Given a Directed Acyclic Graph (DAG) with "v" vertices (0 to v-1). Find any Topological Sorting of that Graph.
Note: A directed acyclic graph (DAG) refers to a directed graph which has no directed cycles.
Topological sorting means linear ordering of vertices such that, if there is an edge u to v, u appears before v in the ordering.
Solutions
Method 1: Using DFS
If the graph is disconnected, then call the function for individual trees (start from each non-visited node).
Start traversing the graph in a DFS manner and keep track of visited nodes in visited[] array.
Also initialise a Stack, "stack" to maintain the topological sort order.
Push an element to the stack when recursion for it and its adjacent nodes is complete.
Here we are making sure that, if there is an edge from u to v, then we will first push v into the stack and then u will be pushed. This is how topological order is maintained in the Stack.
Once all nodes are put into the stack, pop elements one-by-one and insert them into an array. This array contains elements in the correct topological order.
Complexity
The time complexity of this solution is O(v+e) and space complexity is O(v).
Method 2: Using BFS (Kahn's Algorithm)
In this method, we calculate the in-degree of all nodes and store it in an array inDegree [].
Next, initialise a queue and add nodes with "0" in-degree to it.
Iterate over the queue until it's empty and apply BFS to the queue with some conditions.

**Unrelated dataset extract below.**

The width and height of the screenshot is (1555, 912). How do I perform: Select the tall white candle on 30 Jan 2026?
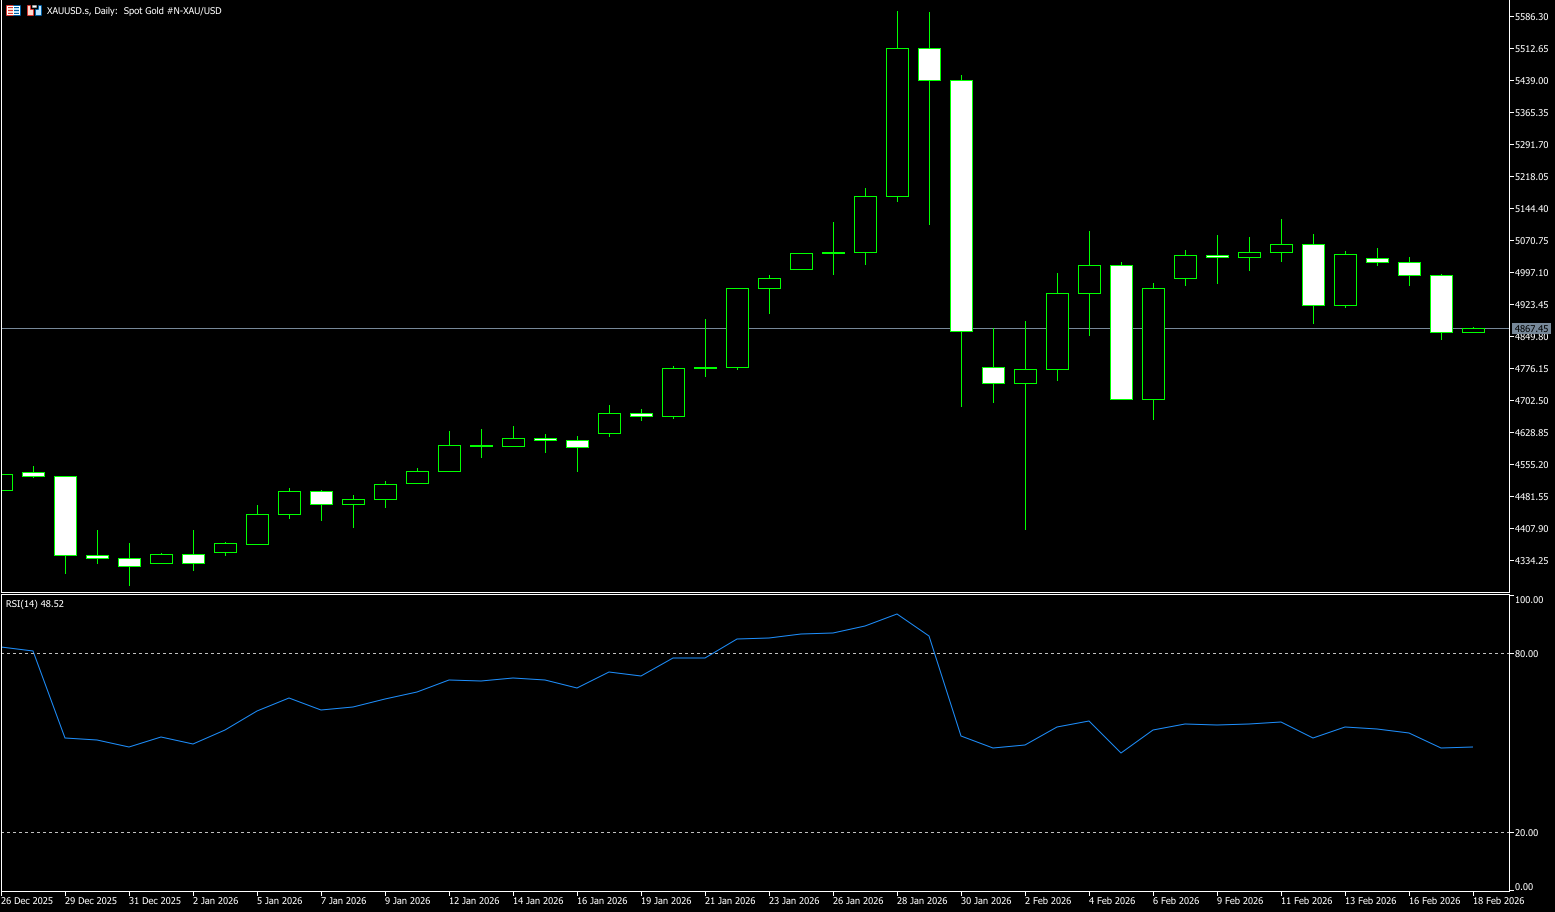(961, 205)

Take the top/peek node from Queue and add it to the answer [] array, then iterate over its adjacent elements and decrease the in-degree count for each of them, i.e., inDegree [in]--.
Also check if after decrement the current adjacent's in-degree has turned to "0". If so, add this adjacent element to the queue.
Complexity
The time complexity of this solution is O(v+e) and space complexity is O(v).